Plus, over and over the women characters completely outstrip the male ones in astuteness, kindness and decency. At the time it didn’t go down very well, it was banned almost immediately and is really rarely staged. Until now!

How much does your interpretation resemble or move away from Gay’s work?

We’ve diverged from the original, especially in the last section – basically, at a certain point the original gets pretty unceremoniously thrown out of the window. We got to a place where adapting the text was frustrating us so much that we couldn’t go on with it anymore, and it made us ask an important question of theatre in general. Does telling the same old stories over and over again really help us move forward?
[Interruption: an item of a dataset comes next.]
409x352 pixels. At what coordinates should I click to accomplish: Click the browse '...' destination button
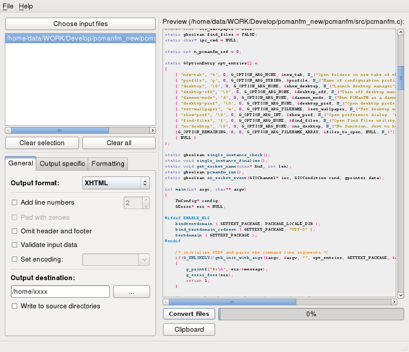coord(131,291)
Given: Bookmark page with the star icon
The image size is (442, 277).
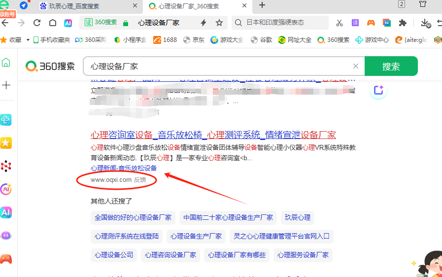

Our brilliant composer Ben Osborn has gone full tilt for this show’s musical language too, with Britney, Peaches, and the Beastie Boys inspiring large chunks of the score. Ben is a genius, as is our vocal director Ellie Showering.

Do you have a favourite character?

There are so many. The Poet, played by the brilliant Madeline Shann, for her power and caustic wit; Eleanor Nawal is beautiful as Polly, getting the line between trashy and tragic spot on; Mr Ducat, played by Norma Butikofer, is hilarious, a hideous, Union-Jack-Y-front-wearing Bojo-on-the-beach.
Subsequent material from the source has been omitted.